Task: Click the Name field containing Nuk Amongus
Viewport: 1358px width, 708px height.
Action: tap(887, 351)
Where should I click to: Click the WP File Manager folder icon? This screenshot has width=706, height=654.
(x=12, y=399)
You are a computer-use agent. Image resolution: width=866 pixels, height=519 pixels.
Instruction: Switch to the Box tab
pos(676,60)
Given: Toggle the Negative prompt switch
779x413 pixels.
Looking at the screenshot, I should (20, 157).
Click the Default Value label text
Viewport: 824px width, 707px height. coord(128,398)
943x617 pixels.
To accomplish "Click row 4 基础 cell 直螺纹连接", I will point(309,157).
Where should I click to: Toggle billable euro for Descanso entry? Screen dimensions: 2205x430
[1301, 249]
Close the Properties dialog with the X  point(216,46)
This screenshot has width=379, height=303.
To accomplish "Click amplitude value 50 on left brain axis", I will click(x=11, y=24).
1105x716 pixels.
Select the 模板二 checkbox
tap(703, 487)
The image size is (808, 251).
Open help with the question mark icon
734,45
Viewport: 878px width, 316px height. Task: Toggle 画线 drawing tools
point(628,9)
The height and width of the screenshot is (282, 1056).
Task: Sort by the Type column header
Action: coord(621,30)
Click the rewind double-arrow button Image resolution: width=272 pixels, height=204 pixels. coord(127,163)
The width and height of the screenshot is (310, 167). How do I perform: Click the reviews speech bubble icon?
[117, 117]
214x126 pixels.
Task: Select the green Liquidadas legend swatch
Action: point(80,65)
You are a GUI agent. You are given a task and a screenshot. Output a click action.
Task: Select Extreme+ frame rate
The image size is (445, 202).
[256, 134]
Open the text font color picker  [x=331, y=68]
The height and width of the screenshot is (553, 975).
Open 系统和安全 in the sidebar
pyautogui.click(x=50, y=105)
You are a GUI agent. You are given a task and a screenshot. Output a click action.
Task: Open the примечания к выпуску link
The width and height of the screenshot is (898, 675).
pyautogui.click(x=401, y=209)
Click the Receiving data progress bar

--------------------------------------------------

> **Exercise requirements**
Determine how many lines of the material hold "resolution", and respond with that number only.

> **Output**
2